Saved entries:
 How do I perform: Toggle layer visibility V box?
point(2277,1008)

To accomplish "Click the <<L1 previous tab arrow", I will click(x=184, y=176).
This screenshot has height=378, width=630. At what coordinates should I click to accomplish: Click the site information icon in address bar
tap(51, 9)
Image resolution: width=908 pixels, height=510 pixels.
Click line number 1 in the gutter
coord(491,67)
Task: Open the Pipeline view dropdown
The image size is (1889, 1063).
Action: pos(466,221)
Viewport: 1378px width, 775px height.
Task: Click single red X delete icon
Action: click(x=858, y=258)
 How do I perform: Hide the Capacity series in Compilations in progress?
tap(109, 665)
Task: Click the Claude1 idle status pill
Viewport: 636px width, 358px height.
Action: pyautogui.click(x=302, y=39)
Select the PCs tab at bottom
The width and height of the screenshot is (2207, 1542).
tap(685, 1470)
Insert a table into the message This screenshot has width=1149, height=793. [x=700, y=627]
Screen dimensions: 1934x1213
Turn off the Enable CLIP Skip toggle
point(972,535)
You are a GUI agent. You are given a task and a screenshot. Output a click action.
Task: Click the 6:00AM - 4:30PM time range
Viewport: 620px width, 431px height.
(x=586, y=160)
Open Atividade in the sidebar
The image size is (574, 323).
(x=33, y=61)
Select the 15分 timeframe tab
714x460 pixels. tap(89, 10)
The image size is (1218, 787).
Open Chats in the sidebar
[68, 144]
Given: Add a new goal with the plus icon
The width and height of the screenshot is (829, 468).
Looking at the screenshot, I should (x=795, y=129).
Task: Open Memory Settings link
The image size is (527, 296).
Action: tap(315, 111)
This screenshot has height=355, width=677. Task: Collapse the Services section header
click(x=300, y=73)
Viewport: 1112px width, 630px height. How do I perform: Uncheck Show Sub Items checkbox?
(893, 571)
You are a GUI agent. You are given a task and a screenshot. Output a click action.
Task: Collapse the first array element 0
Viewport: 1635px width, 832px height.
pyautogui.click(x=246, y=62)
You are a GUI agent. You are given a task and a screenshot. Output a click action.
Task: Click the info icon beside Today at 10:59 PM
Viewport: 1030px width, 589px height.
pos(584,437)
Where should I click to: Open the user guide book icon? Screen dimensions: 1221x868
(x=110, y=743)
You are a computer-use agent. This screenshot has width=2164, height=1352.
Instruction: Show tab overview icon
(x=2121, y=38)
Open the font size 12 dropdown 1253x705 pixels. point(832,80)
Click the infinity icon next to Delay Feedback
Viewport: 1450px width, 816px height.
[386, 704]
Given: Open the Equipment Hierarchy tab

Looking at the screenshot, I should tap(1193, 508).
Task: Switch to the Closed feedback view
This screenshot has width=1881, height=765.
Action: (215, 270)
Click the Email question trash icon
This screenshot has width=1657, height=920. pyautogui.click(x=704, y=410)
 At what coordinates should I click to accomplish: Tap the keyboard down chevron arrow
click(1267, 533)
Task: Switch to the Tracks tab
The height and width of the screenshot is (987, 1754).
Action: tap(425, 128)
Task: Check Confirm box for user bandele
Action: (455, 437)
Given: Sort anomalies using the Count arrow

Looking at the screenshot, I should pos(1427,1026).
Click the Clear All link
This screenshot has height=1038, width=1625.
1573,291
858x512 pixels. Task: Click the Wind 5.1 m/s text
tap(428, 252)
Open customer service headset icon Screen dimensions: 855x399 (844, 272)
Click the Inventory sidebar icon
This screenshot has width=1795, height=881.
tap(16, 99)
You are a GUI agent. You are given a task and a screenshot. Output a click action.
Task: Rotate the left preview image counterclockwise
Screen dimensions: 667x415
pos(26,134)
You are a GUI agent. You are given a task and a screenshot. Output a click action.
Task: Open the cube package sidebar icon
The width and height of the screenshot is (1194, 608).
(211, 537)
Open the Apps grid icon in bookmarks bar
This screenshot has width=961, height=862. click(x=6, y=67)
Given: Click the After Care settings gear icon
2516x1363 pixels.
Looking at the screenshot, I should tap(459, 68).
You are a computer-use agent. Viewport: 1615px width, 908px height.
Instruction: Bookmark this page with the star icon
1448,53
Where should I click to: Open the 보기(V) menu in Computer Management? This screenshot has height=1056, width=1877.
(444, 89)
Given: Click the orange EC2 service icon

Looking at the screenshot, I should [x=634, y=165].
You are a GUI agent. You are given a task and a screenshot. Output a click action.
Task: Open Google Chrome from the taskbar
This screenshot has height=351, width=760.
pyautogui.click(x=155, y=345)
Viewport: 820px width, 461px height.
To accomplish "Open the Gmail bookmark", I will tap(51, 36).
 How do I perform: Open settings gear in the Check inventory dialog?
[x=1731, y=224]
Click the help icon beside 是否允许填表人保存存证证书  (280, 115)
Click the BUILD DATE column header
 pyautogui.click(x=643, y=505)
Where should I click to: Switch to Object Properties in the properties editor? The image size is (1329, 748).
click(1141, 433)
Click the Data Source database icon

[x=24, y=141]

**PROBLEM TO WORK ON:** Copy out only the lines of the records above from the one with "Viewport: 820px width, 461px height." through the one with "Click the help", exactly as they stand, both included.

**REPLY TO THE TASK:**
Viewport: 820px width, 461px height.
To accomplish "Open the Gmail bookmark", I will tap(51, 36).
 How do I perform: Open settings gear in the Check inventory dialog?
[x=1731, y=224]
Click the help icon beside 是否允许填表人保存存证证书  (280, 115)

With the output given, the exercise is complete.